1. Abbiamo trattato quasi esclusivamente della parte negativa del nostro apostolato, esponendo i principi che ci fanno conoscere quello che il nostro apostolato non è, e gli abusi che si devono evitare; nonché la parte positiva della nostra attività, ma solo quanto alla sua forma esterna,dicendo che è lavoro legittimo, buono.
2. La parte positiva: ciò che veramente è il nostro apostolato; ciò che di positivo deve fare la Pia Società San Paolo per esercitare in realtà il suo apostolato, l'ha spiegato più volte il Primo Maestro, in diverse occasioni, sotto diverse forme, anche nel San Paolo degli ultimi anni.
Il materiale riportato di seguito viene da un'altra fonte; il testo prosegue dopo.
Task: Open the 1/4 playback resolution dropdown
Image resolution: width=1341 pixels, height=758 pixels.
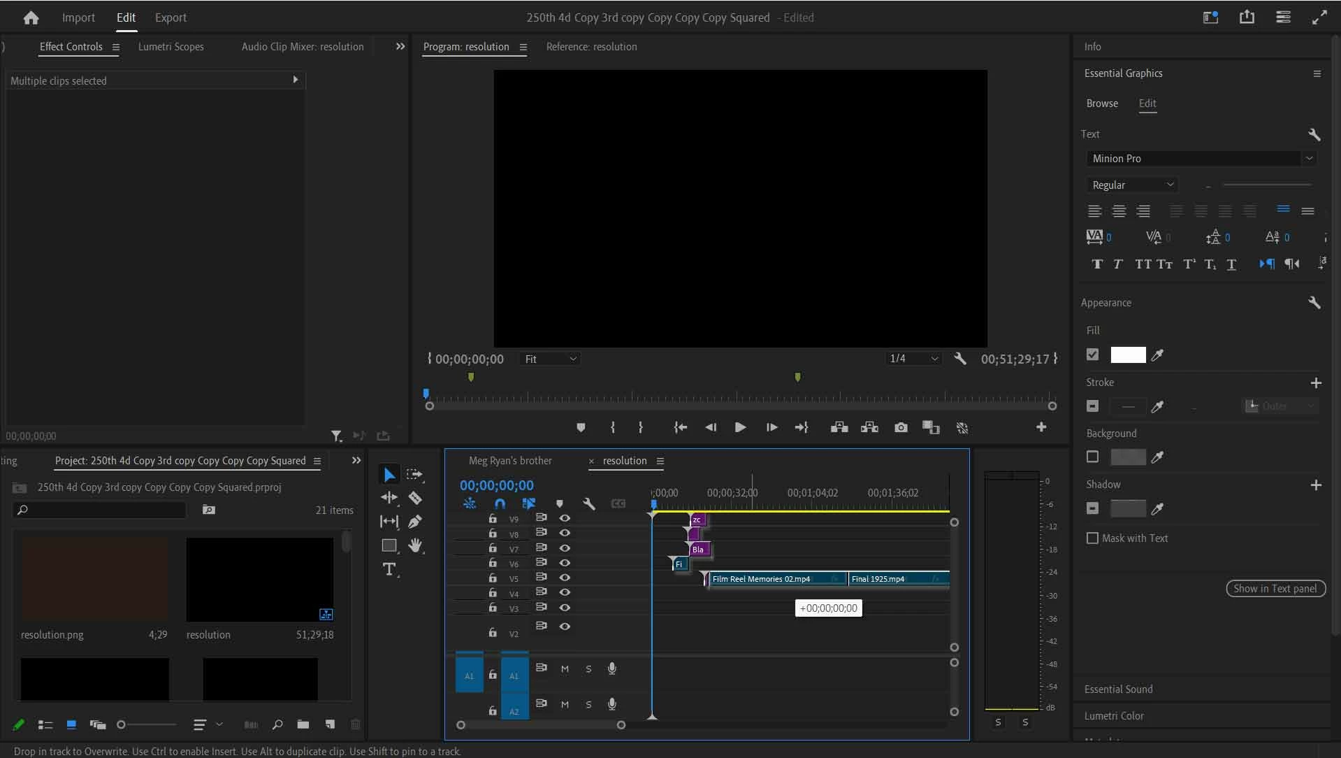Action: (x=913, y=359)
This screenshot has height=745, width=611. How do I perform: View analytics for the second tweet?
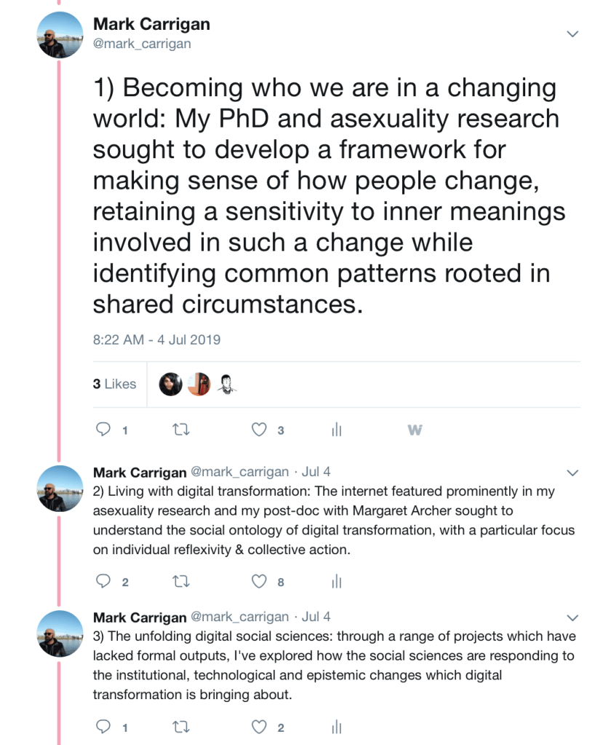[336, 581]
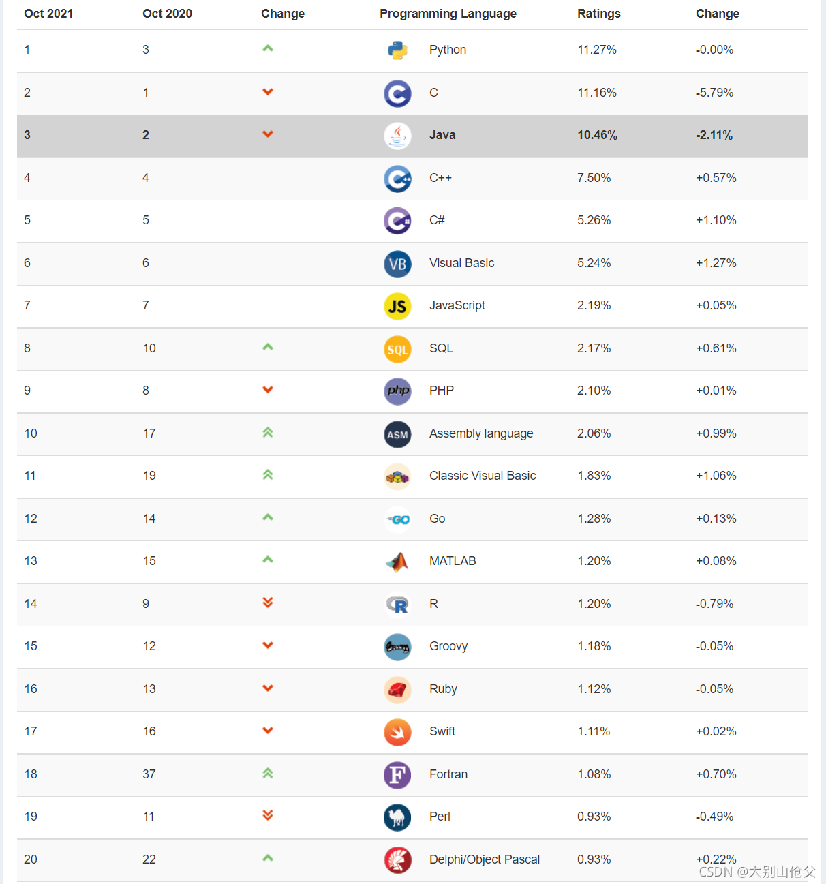The image size is (826, 884).
Task: Select the ASM Assembly language icon
Action: (397, 434)
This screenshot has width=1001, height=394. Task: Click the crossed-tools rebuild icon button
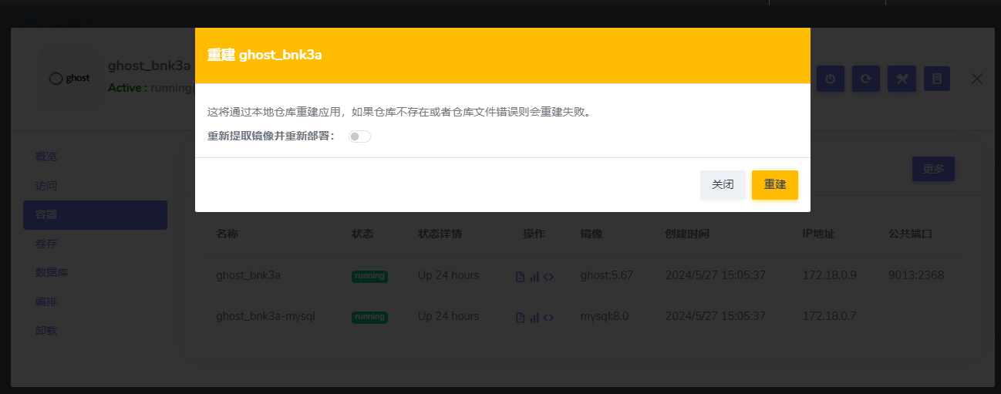(x=902, y=79)
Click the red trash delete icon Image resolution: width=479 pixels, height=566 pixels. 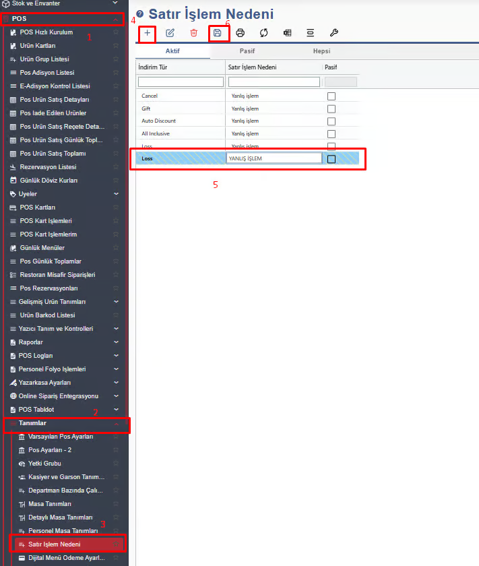194,32
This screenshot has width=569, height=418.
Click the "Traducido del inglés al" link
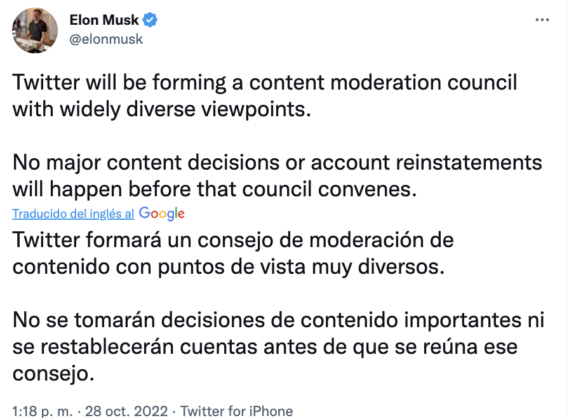73,214
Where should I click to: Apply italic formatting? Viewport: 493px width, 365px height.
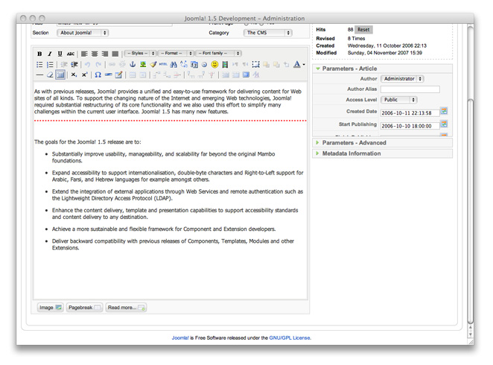pos(50,54)
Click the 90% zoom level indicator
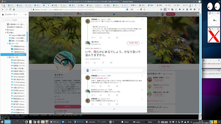 tap(132, 9)
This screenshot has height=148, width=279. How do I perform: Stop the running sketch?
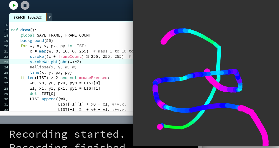(x=25, y=5)
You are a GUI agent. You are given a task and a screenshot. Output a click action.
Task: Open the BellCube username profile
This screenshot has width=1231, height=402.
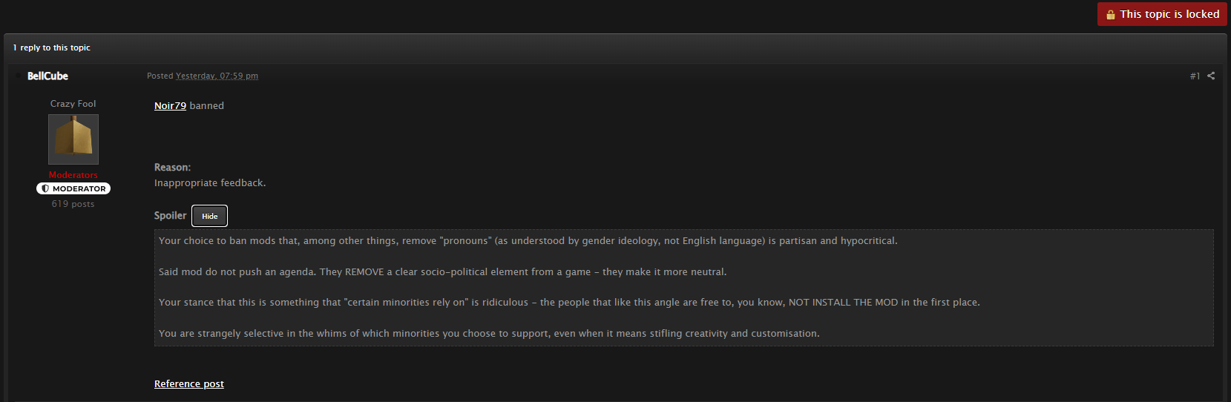click(x=47, y=76)
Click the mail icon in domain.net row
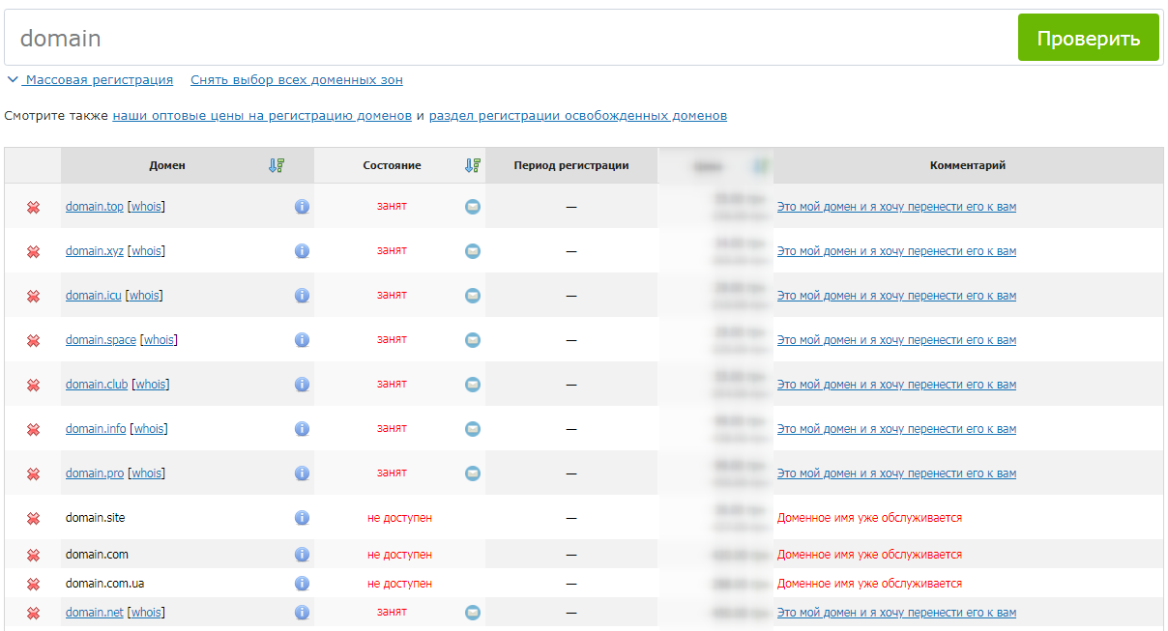This screenshot has width=1168, height=631. pyautogui.click(x=473, y=613)
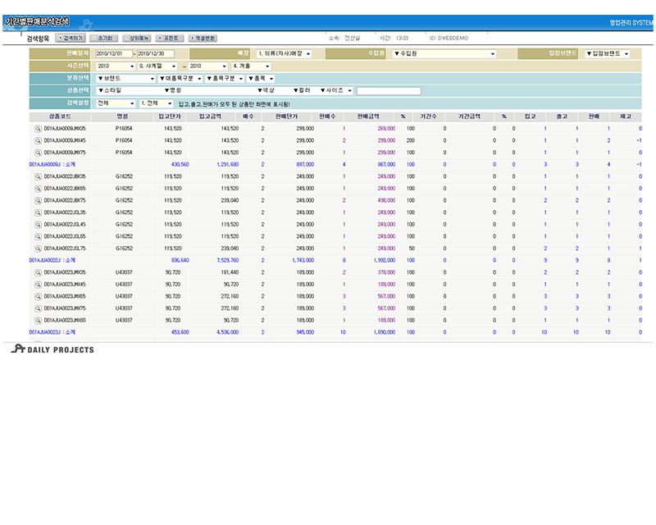Click the 프린트 print button
The image size is (656, 525).
pyautogui.click(x=170, y=38)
Le energie disperse in quello che non è il nostro apostolato, che non è il nostro lavoro, anche se di per sé buono, anche se utile, e forse più facile, impegnarle decisamente nella parte positiva dell'apostolato: redazione, tecnica, diffusione.
Norme più particolari e precise per la parte positiva, e per togliere, se necessario, gli abusi e le deviazioni, saranno riassunte e date dal Primo Maestro. Intanto è bene rivedere nel «San Paolo» quello che già fu scritto, negli anni passati. Del resto quanto sopra esposto, può già servire per un orientamento buono.
5. Sopratutto va meditato quanto il Primo Maestro scrive in prima pagina: Camminare nella nostra via.